Desta forma, a ilusão transfigura a realidade e a dificuldade
se traveste em fantasia, com “gols de placa” e apoteoses de
alegria. Foi assim que durante tantas vezes a nossa pátria
mãe gentil dormiu um sono profundo e não percebeu que,
enquanto dormia, era subtraída em tenebrosas transações.
Talvez estejamos, agora, amadurecendo a nossa cidadania.
Acreditamos que nada será como antes.

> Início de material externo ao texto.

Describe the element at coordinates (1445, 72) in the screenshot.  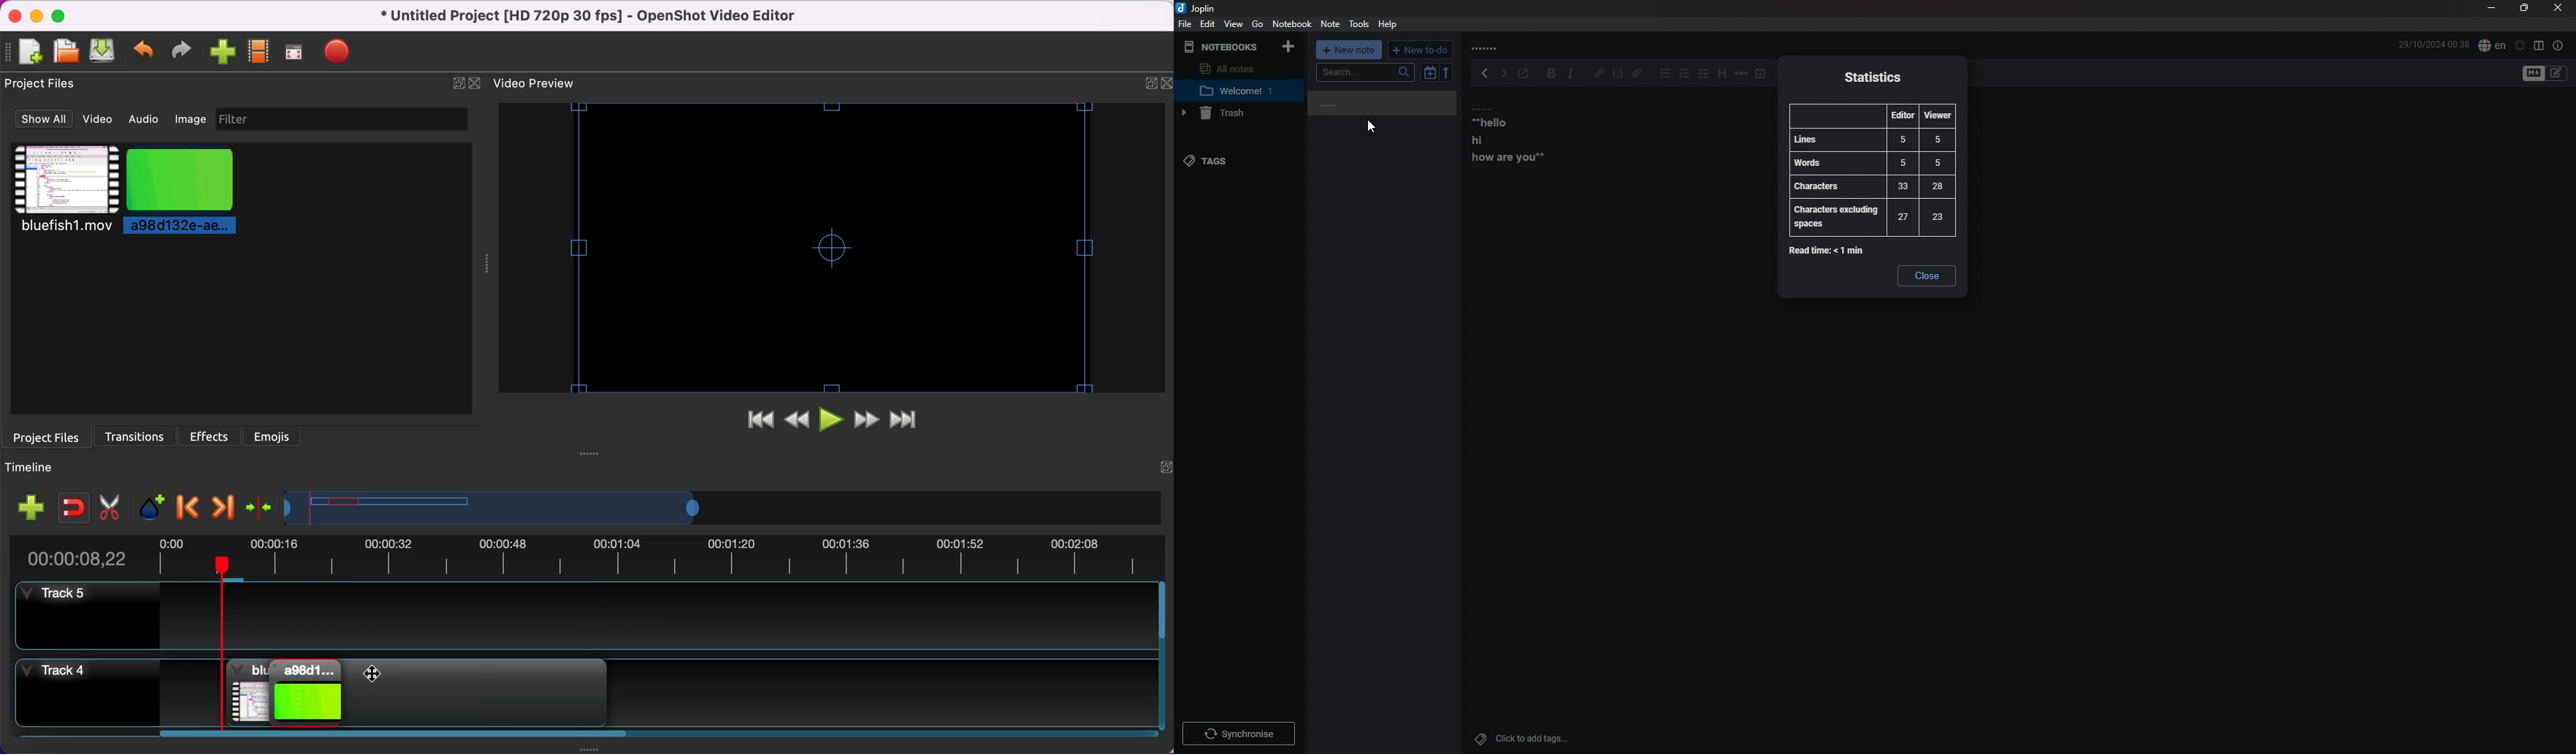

E preferimos ratificar
a dialética afirmada pelo filósofo Heráclito, séculos antes de
Cristo: “o homem não toma banho duas vezes no mesmo rio
da mesma maneira”. É bom lembrar o que dizia o velho Marx
“a história não se repete a não ser em forma de farsa."

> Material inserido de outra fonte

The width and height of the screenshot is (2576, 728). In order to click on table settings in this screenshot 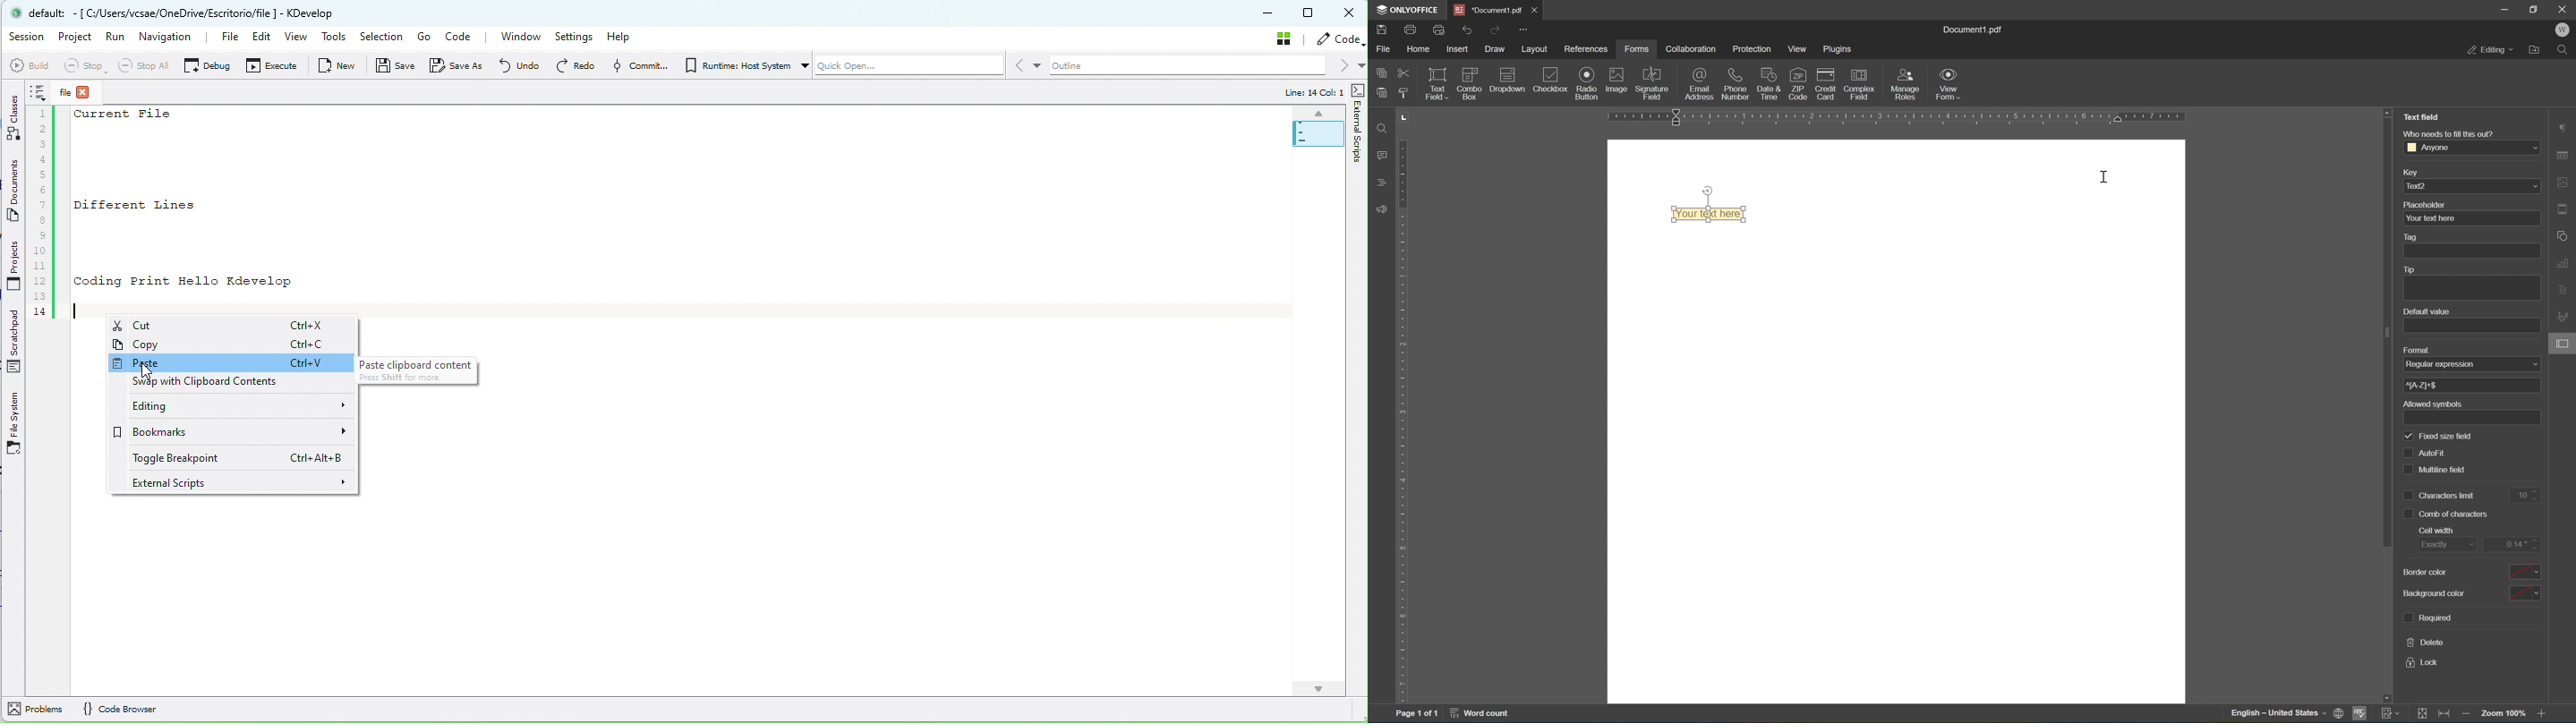, I will do `click(2564, 154)`.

Aproveitemos – agora – a oportunidade de construirmos a
mudança e não nos acomodemos com a certeza de que
findado o crepúsculo, surgirá a aurora. Pois o exercício da
cidadania exige participação. Afinal, só se aprende
a caminhar, caminhando! Não conheço nenhum grande nadador
que se tornou campeão apenas lendo um manual de natação.
É preciso mergulhar na piscina, como é preciso lutar, transformar,
ir às ruas.
É assim que a doce utopia da brava juventude brasileira
deixará de ser, até mesmo aos olhares mais reacionários,
simples quimera e se transformará na energia de ativação
capaz de mobilizar multidões e tirar da hibernação a força
revolucionária do povo brasileiro, libertando-o da latência,
da letargia e da miopia acomodadoras de outrora.
Salve o povo brasileiro! Salve a nossa juventude! Vamos às ruas!
Por Arnaldo Gomes de Sousa.
Professor de Língua Portuguesa,
Acadêmico dos últimos períodos do Curso de Direito,
filiado ao PT e ex-prefeito de Altamira.